If the agreement had in fact been a power-sharing arrangement between the conflicting parties, this task would have been compatible with the role of impar­tial mediator. However, since the agreement was con­cluded between certain actors against the resistance of many others, the UN role was now to support the Presidency Council in asserting itself against its adver­saries.

In Tripoli, this amounted to a tacitly acquiescent attitude toward the militias allied with the Presi­dency Council, who drove their rivals out of the capital in several rounds of fighting starting in mid-2016.

The actors in Tripoli themselves even viewed this evolution as driven by UNSMIL’s senior security advisor, the Italian General Paolo Serra – an impres­sion the UN mission did nothing to dispel – and the Italian government.

In eastern Libya, this meant that UNSMIL backed a group of controversial militia leaders, simply because they viewed the GNA as an opportunity to expand their influence at Haftar’s expense.

Soon after the Presidency Council arrived in Tripoli, it became clear that the agreement would not see implementation and that the country remained politically divided.
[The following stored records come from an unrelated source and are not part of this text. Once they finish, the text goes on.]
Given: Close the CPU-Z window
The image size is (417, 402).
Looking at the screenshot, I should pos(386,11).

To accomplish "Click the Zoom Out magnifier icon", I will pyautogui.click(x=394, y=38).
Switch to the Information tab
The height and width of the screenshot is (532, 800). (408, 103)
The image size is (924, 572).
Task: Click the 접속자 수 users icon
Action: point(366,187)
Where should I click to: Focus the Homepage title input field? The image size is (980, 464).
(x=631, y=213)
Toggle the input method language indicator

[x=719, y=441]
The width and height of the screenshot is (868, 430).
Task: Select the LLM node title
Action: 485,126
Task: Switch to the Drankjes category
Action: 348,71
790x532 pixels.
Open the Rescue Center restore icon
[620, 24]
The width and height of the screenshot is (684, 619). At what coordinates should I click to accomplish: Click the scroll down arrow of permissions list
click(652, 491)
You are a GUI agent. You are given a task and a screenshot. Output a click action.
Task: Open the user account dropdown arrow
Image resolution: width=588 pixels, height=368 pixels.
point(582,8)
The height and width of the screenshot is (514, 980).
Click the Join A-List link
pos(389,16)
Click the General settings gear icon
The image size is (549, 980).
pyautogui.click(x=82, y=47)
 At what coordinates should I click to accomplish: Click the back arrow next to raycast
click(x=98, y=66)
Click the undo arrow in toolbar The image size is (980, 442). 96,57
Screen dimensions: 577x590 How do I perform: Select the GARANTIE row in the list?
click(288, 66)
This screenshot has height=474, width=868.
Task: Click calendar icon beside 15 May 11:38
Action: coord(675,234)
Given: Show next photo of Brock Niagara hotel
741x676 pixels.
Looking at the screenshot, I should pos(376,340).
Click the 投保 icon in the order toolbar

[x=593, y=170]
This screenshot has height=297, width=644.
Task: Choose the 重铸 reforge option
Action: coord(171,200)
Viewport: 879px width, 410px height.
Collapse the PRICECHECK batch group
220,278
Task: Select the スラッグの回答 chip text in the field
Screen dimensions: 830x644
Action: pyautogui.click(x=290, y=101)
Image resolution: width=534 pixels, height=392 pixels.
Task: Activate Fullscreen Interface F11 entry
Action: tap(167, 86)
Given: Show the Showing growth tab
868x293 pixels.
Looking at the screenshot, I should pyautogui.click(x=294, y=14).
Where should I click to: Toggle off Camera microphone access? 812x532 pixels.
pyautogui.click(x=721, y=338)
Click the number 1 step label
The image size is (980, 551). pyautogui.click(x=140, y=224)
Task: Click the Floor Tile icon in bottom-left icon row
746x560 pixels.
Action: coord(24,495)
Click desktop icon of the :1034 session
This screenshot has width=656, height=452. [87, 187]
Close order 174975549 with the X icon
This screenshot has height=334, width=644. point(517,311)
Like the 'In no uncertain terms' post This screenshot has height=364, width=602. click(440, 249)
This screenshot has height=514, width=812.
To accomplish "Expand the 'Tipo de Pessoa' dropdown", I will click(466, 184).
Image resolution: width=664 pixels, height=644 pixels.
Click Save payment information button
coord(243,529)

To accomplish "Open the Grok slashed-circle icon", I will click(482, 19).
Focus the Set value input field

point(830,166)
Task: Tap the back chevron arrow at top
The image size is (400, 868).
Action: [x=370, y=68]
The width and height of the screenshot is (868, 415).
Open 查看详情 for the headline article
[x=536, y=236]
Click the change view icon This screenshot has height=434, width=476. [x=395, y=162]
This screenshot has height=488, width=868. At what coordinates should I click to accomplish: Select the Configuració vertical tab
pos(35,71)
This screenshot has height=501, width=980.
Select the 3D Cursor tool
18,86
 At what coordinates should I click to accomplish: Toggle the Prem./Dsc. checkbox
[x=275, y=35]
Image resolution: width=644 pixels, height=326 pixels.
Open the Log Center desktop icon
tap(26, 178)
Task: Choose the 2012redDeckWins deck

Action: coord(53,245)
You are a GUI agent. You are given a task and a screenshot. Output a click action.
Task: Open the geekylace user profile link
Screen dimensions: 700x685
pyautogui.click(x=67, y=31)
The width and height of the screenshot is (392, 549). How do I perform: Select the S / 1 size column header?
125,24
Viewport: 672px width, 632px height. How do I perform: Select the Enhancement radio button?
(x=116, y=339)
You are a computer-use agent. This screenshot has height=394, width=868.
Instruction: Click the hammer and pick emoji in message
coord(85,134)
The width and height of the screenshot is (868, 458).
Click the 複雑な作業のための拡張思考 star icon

Soon after the Presidency Council arrived in Tripoli, it became clear that the agreement would not see implementation and that the country remained po­liti­cally divided.

As a result, Western officials empha­sised that a modified agreement would have to make room for Haftar. However, UNSMIL, being so closely associated with the GNA, could hardly mediate between the government and its opponents.

In fact, Haftar refused to meet Kobler for more than a year after the agreement was reached – declaring it would be “a waste of time”.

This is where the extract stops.